◆ **Exercise brief**
Where a line of the data holds the word "Хайртай", copy that line.

Pixel coordinate grounding data

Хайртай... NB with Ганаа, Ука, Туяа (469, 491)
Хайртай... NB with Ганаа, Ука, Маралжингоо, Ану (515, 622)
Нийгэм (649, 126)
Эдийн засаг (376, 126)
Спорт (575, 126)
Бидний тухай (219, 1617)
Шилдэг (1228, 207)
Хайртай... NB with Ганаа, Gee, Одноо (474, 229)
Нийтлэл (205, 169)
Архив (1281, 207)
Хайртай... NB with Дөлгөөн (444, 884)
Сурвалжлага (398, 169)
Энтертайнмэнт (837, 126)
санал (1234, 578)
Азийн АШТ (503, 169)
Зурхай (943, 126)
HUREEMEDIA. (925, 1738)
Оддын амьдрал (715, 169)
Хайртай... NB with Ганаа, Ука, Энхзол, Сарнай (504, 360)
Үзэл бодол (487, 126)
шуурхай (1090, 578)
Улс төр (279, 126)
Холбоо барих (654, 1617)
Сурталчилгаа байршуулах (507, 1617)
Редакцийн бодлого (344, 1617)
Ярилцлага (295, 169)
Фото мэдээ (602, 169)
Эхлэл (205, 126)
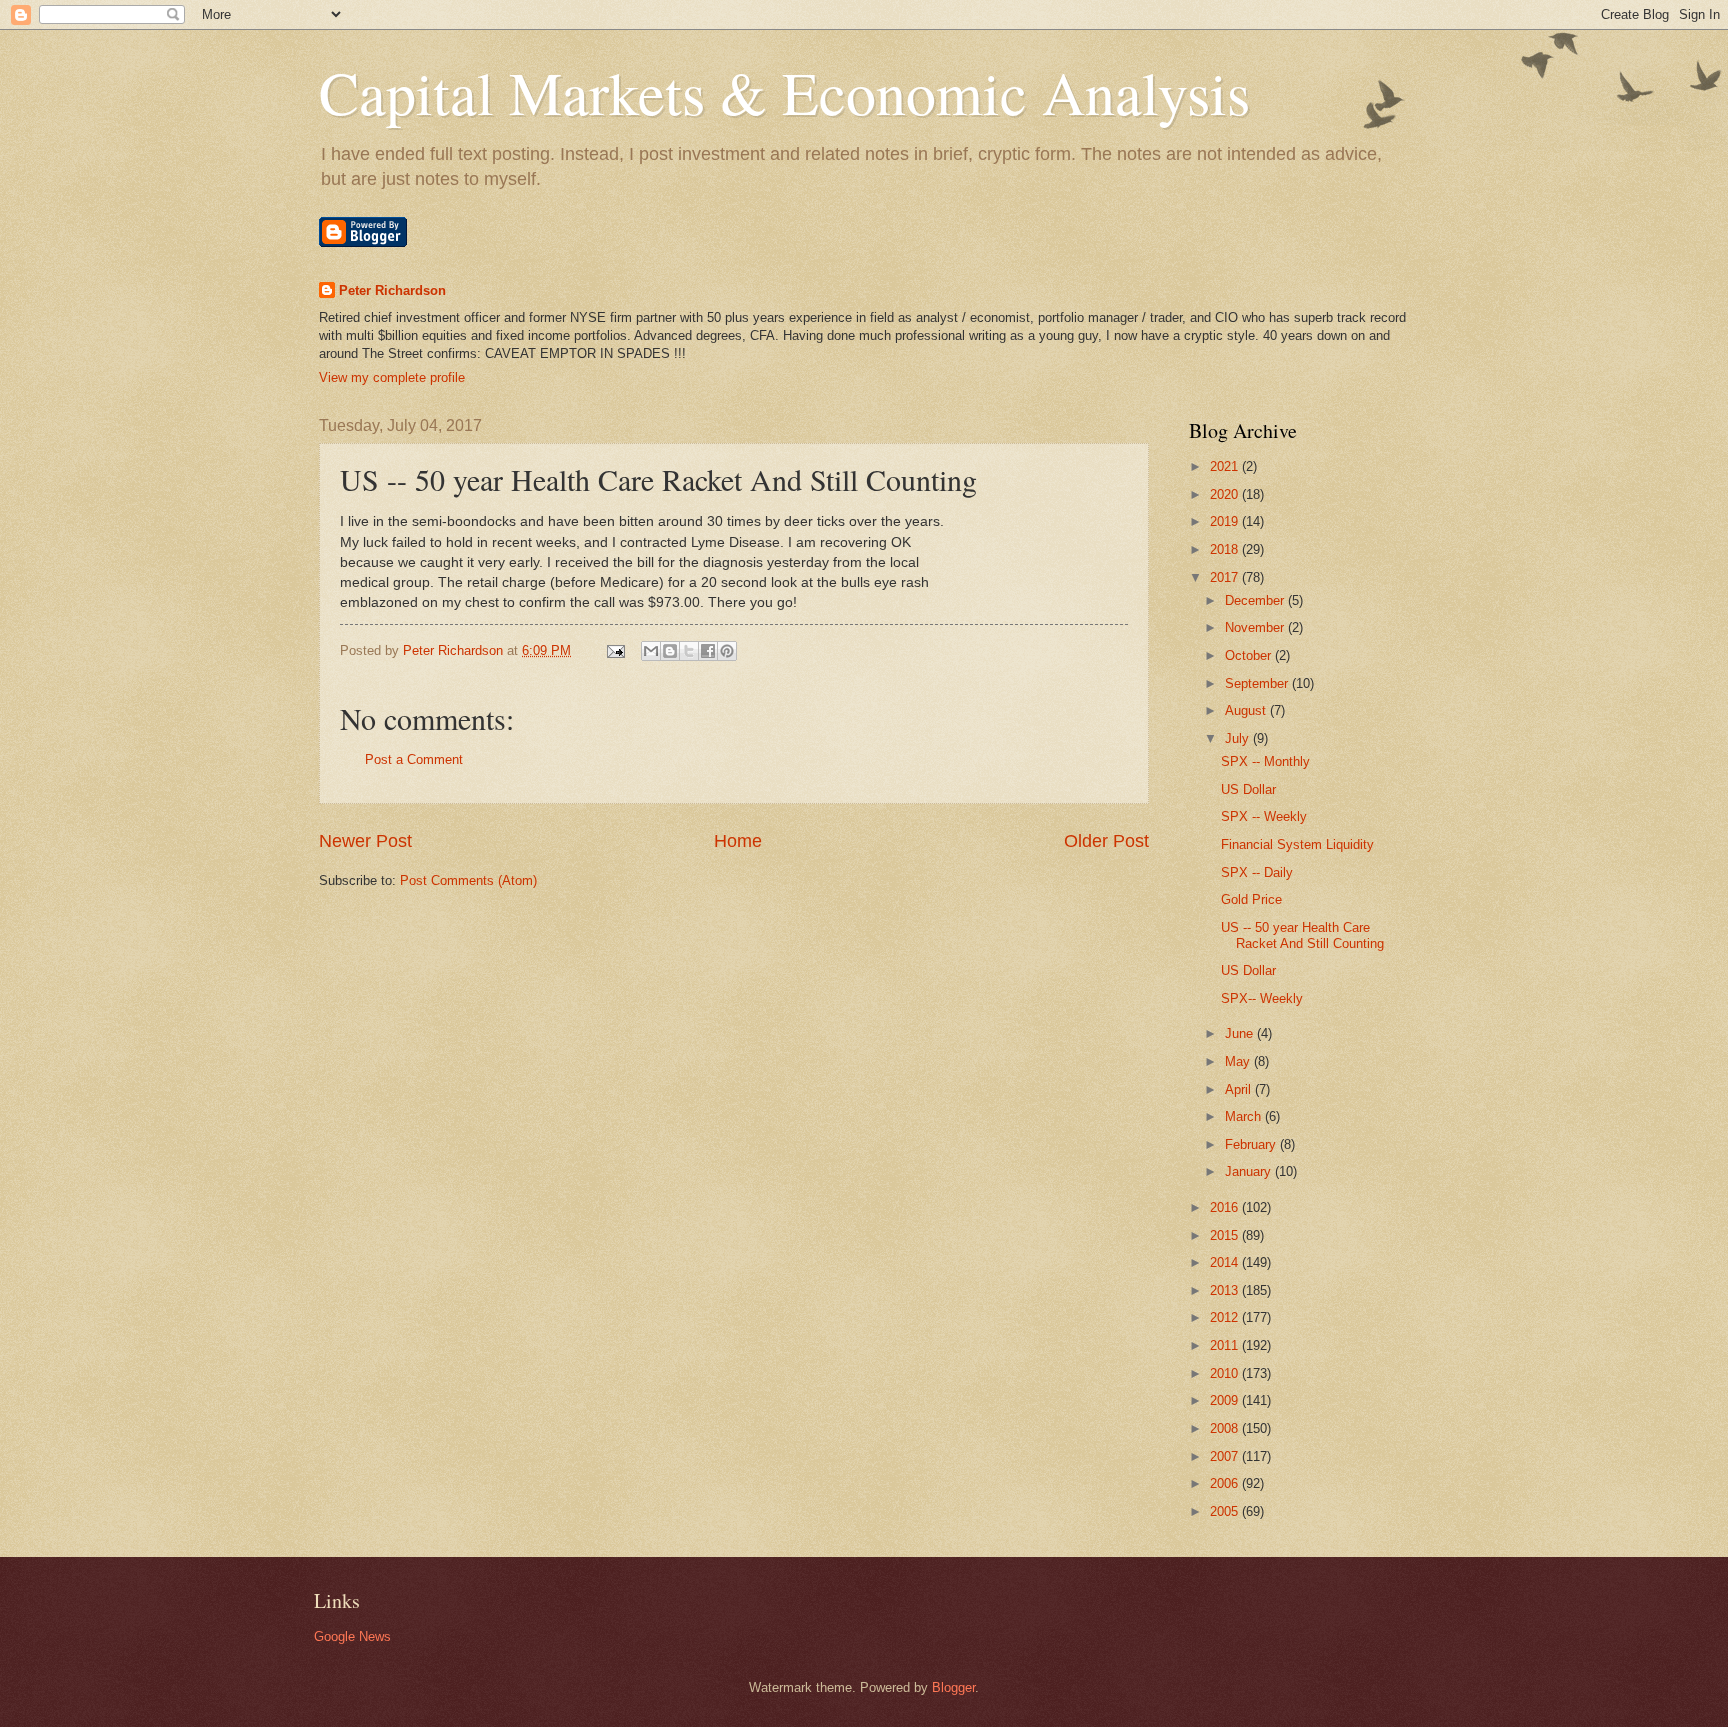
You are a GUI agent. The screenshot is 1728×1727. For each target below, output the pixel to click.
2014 (1226, 1262)
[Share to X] (689, 651)
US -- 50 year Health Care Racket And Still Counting (1302, 935)
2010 (1226, 1373)
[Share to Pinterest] (727, 651)
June (1241, 1033)
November (1256, 627)
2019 (1226, 521)
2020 (1226, 494)
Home (738, 841)
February (1252, 1144)
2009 (1226, 1400)
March (1245, 1116)
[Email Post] (615, 650)
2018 (1226, 549)
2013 (1226, 1290)
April (1240, 1089)
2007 (1226, 1456)
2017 (1226, 577)
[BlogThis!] (670, 651)
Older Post (1106, 841)
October (1250, 655)
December (1256, 600)
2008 (1226, 1428)
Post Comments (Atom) (468, 880)
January (1250, 1171)
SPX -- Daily (1257, 872)
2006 (1226, 1483)
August (1247, 710)
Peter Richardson (392, 290)
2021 (1226, 466)
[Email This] (651, 651)
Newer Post (365, 841)
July (1239, 738)
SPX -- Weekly (1264, 816)
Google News (352, 1636)
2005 (1226, 1511)
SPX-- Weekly (1262, 998)
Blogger (953, 1687)
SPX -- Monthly (1265, 761)
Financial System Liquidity (1297, 844)
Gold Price (1251, 899)
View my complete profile (392, 377)
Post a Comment (414, 759)
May (1239, 1061)
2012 (1226, 1317)
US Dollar (1248, 789)
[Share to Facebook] (708, 651)
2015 (1226, 1235)
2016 (1226, 1207)
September (1258, 683)
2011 (1226, 1345)
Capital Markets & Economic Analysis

◆ **Output below**
Хайртай... NB with Ганаа, Ука, Туяа (469, 491)
Хайртай... NB with Ганаа, Ука, Маралжингоо, Ану (515, 622)
Хайртай... NB with Ганаа, Gee, Одноо (474, 229)
Хайртай... NB with Дөлгөөн (444, 884)
Хайртай... NB with Ганаа, Ука, Энхзол, Сарнай (504, 360)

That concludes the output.